▸ **Task**: Each entry must appear again exactly as it does in the source.

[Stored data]
------------------------------------
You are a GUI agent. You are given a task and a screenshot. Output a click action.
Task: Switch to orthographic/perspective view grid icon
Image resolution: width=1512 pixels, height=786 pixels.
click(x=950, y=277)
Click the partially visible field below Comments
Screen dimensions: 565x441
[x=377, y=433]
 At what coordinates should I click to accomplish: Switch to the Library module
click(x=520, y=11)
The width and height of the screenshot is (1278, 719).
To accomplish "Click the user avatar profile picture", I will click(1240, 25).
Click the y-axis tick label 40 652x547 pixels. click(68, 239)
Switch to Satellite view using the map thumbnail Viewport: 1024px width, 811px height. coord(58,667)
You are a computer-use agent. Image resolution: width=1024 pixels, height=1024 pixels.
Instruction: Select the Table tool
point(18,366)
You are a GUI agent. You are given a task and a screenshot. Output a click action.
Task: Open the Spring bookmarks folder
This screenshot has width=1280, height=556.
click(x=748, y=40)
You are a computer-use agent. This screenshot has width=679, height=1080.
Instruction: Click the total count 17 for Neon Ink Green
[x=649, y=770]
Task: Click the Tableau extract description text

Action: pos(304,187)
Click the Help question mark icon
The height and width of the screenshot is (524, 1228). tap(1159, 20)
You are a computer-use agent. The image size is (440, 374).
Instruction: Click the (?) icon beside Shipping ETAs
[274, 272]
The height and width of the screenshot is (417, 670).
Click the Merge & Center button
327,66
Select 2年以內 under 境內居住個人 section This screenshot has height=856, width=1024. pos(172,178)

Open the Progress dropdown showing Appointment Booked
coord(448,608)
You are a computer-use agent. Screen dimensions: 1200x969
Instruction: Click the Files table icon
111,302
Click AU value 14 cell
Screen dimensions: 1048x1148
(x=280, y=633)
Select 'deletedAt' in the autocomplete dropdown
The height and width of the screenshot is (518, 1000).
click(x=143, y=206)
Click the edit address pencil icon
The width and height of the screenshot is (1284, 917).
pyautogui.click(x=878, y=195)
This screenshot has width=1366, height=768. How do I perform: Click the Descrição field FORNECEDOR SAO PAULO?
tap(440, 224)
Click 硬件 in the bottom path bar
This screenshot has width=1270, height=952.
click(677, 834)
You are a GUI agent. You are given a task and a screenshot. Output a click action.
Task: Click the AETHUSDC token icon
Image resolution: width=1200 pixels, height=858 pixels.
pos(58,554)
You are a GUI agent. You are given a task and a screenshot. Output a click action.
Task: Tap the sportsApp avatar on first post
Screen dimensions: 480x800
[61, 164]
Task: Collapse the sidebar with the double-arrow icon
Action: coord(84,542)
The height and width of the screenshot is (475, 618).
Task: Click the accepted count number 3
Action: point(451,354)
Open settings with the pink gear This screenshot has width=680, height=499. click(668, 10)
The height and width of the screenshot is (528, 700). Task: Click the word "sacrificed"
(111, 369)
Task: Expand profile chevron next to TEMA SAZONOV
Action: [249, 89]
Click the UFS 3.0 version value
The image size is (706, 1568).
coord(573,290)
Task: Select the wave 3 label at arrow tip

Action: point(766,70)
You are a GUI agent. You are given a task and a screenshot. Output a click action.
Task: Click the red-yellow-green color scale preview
------------------------------------
▸ **Finished task**:
You are a GUI agent. You are given a task and a screenshot. Output a click action.
Task: Switch to orthographic/perspective view grid icon
Image resolution: width=1512 pixels, height=786 pixels.
click(x=950, y=277)
Click the partially visible field below Comments
Screen dimensions: 565x441
[x=377, y=433]
 At what coordinates should I click to accomplish: Switch to the Library module
click(x=520, y=11)
The width and height of the screenshot is (1278, 719).
To accomplish "Click the user avatar profile picture", I will click(1240, 25).
Click the y-axis tick label 40 652x547 pixels. click(68, 239)
Switch to Satellite view using the map thumbnail Viewport: 1024px width, 811px height. coord(58,667)
You are a computer-use agent. Image resolution: width=1024 pixels, height=1024 pixels.
Instruction: Select the Table tool
point(18,366)
You are a GUI agent. You are given a task and a screenshot. Output a click action.
Task: Open the Spring bookmarks folder
This screenshot has width=1280, height=556.
click(x=748, y=40)
You are a computer-use agent. This screenshot has width=679, height=1080.
Instruction: Click the total count 17 for Neon Ink Green
[x=649, y=770]
Task: Click the Tableau extract description text

Action: pos(304,187)
Click the Help question mark icon
The height and width of the screenshot is (524, 1228). tap(1159, 20)
You are a computer-use agent. The image size is (440, 374).
Instruction: Click the (?) icon beside Shipping ETAs
[274, 272]
The height and width of the screenshot is (417, 670).
Click the Merge & Center button
327,66
Select 2年以內 under 境內居住個人 section This screenshot has height=856, width=1024. pos(172,178)

Open the Progress dropdown showing Appointment Booked
coord(448,608)
You are a computer-use agent. Screen dimensions: 1200x969
Instruction: Click the Files table icon
111,302
Click AU value 14 cell
Screen dimensions: 1048x1148
(x=280, y=633)
Select 'deletedAt' in the autocomplete dropdown
The height and width of the screenshot is (518, 1000).
click(x=143, y=206)
Click the edit address pencil icon
The width and height of the screenshot is (1284, 917).
pyautogui.click(x=878, y=195)
This screenshot has width=1366, height=768. How do I perform: Click the Descrição field FORNECEDOR SAO PAULO?
tap(440, 224)
Click 硬件 in the bottom path bar
This screenshot has width=1270, height=952.
click(677, 834)
You are a GUI agent. You are given a task and a screenshot. Output a click action.
Task: Click the AETHUSDC token icon
Image resolution: width=1200 pixels, height=858 pixels.
pos(58,554)
You are a GUI agent. You are given a task and a screenshot. Output a click action.
Task: Tap the sportsApp avatar on first post
Screen dimensions: 480x800
[61, 164]
Task: Collapse the sidebar with the double-arrow icon
Action: coord(84,542)
The height and width of the screenshot is (475, 618).
Task: Click the accepted count number 3
Action: point(451,354)
Open settings with the pink gear This screenshot has width=680, height=499. click(668, 10)
The height and width of the screenshot is (528, 700). Task: Click the word "sacrificed"
(111, 369)
Task: Expand profile chevron next to TEMA SAZONOV
Action: [249, 89]
Click the UFS 3.0 version value
The image size is (706, 1568).
coord(573,290)
Task: Select the wave 3 label at arrow tip

Action: point(766,70)
You are a GUI agent. You are given a task and a screenshot. Output a click action.
Task: Click the red-yellow-green color scale preview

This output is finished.